> WHAT YOU HAVE TO DO:
Summarize the RichardSolver notes below in three sentences.

> STUDY TEXT:
= = = = = = =
Similarly, the SNES framework interacts with Vec structures.  Once we
have defined a mapping from the (IntVect,level) concept accessed by
MultiFabs to a single unique integer index, the transfer of data
between the two is straightforward; we even reuse the original BoxLib
data distribution, so the translation to Vec structures is simply a
local copy.  Another way to thik of this is that we are taking a 
very structured data format (MultiFab array) and generating a map to 
a completely unstructured format....ick!  But, in doing so we get
access to a nice set of solvers to play with.  The other thing we do 
pay however is the space to hold all these temporary Vecs used in
translation.

So, as I said, without going overboard, I tried to make MFTower
objects (by reference) for as much of the work space as possible,
minimizing data allocations and copies.  Look in the RichardSolver
constructor to see how well (or badly) I did.  In particular, there's
MFTowers for 3 edge-based quantities (which could probably be cut down
to one, or could maybe even borrow memory allocated but unused for the
PorousMedia class.  Not going there just yet!)  Also, there is a fair
amount of meta-data associated with the MFTowers and such, and
associated with storing the PDE operators (particularly as coarse-fine
interfaces) as a matrix operation, but that is shared between all the
structures as much as possible.


Two other comments regarding RichardSolver....

As you wade through the solver, you'll probably find that there are
really only two aspects of this that drove the design of everything
that followed: the needs of the ComputeDarcyVelocity routine in
RichardSolver.cpp and the interface to the PETSc SNES and linear
solver software.  You might start looking there to understand how
things are laid out and where/when things are computed.

Very little optimization/profiling has been done with this suite of
software.  It is not yet known how much energy is wasted with all the
data copying, and how much memory is available with smarter
organization of the work.  This means there's probably lots of
opportunity for the bright young mind to improve all this!

-Marc Day


Additional comments added in early 2014

I have found that the RS structure here was so closely tied to the
PorousMedia class that it was tough to debug and test very thoroughly.
To "fix" this, I've rearranged the code in a way that might seem
to be agressively complicating something that was already complicated.
Basically, I created a container class, RSdata, to be the keeper
of much of the data needed for the RichardSover operations, including
the state, much of the temporaries and the material properties.

As before, the actual data is managed by PorousMedia and RSdata 
contains mostly pointers into those places, but by splitting this
out, I can now choose to have someone else manage that information.
In particular, this allows me to create a testing framework where
I can make simplified versions of all the input data I need, and
have the test really just focus on the solver interfaces.

In doing this, I moved the RS stuff down into a "flow" folder.  I
also put a "simple" test setup that I based on a 1D-ish version of
one of the dvz demo setups.  While this test code is approaching
1K lines, it does seem to isolate things as I had hoped.

In the longer term, it is likely that I'll completely separate the
container holding material properties from the PorousMedia class
since that will enable independent testing of optimized EOS-type
things (table lookups, splines, etc).  My bet is that this new
class will be born from the RSdata class I've made here.


-M, 1/9/14
= = = = = = =
> MATERIAL PROVIDED:
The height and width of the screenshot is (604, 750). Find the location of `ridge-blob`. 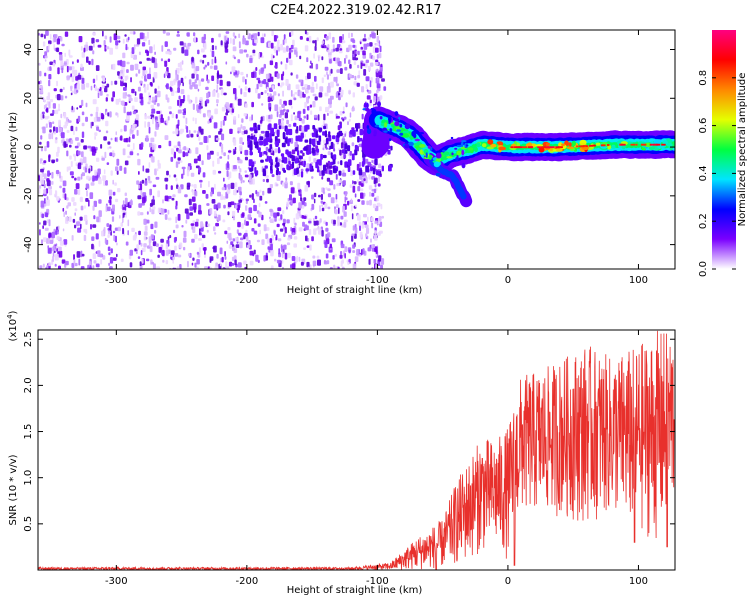

ridge-blob is located at coordinates (490, 142).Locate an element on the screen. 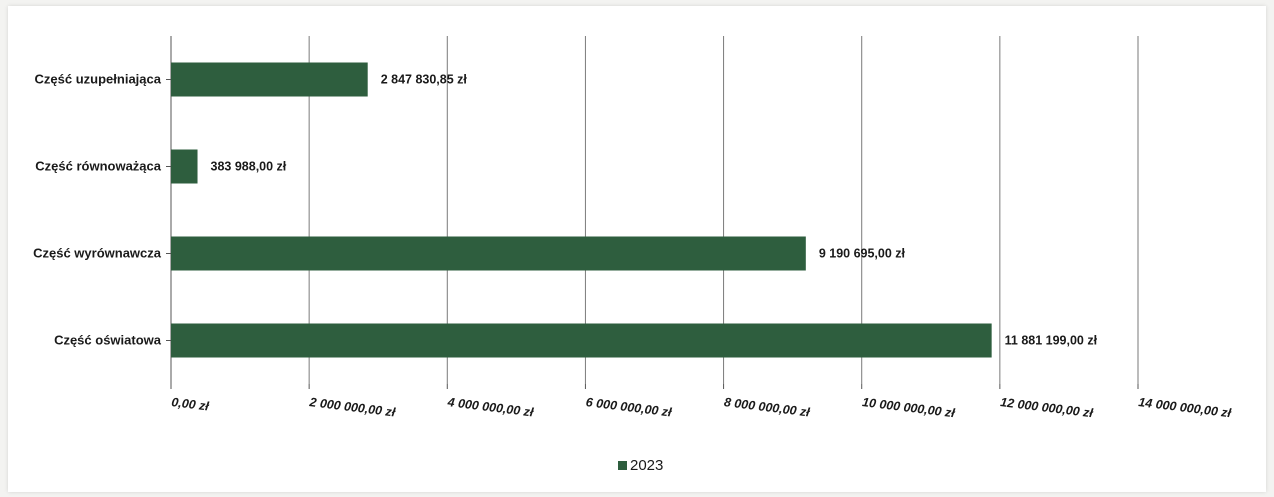  legend-label-2023: 2023 is located at coordinates (646, 466). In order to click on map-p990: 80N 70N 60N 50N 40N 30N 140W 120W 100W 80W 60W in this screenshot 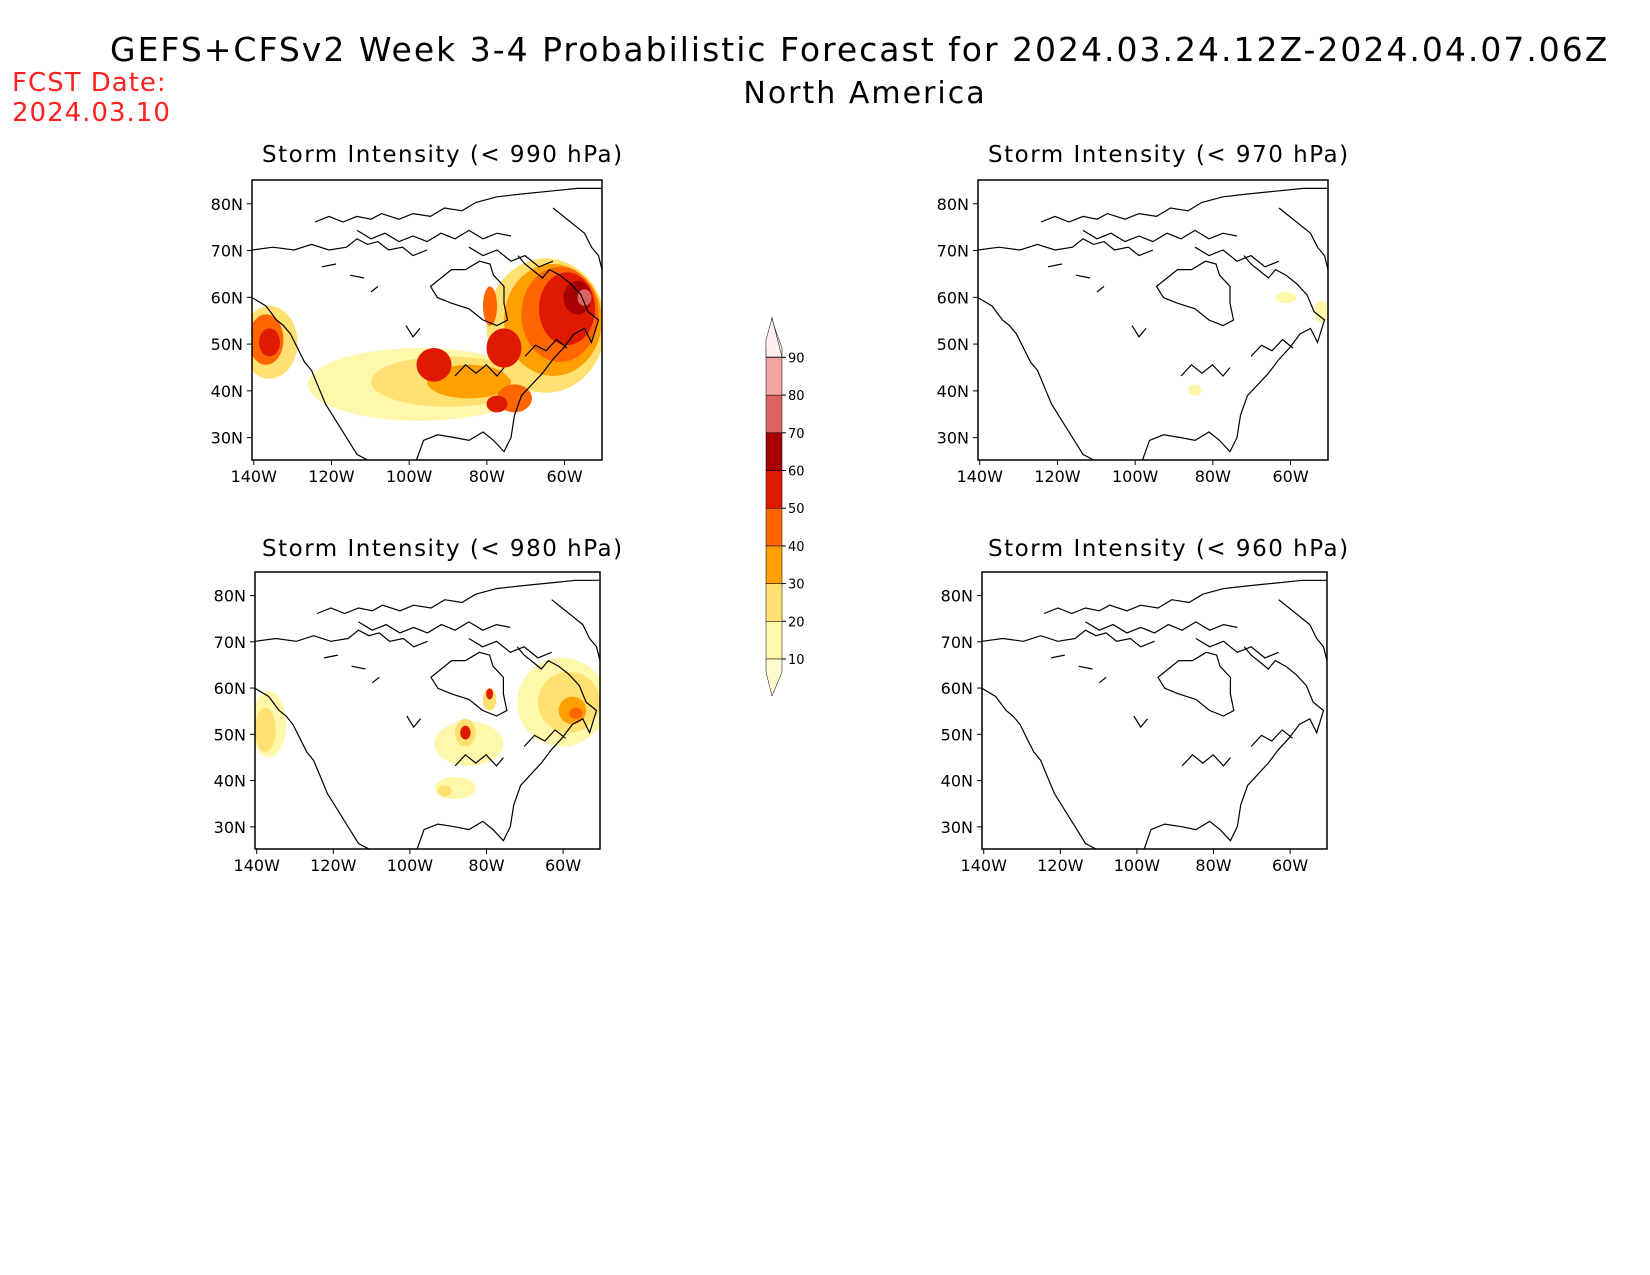, I will do `click(407, 332)`.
= = = = = = =
> RESPONSE AREA:
The solver maps structured MultiFab data to unstructured Vec structures through a local copy, which gives access to a set of solvers at the cost of space for temporary Vecs, and MFTower objects were made by reference to minimize data allocations and copies. The design was driven mainly by the needs of the ComputeDarcyVelocity routine and the interface to the PETSc SNES and linear solver software, and very little optimization or profiling has been done. In early 2014 the code was rearranged around a container class, RSdata, holding mostly pointers into data managed by PorousMedia, which allows a testing framework with simplified input data focused on the solver interfaces, and the RS code was moved into a "flow" folder.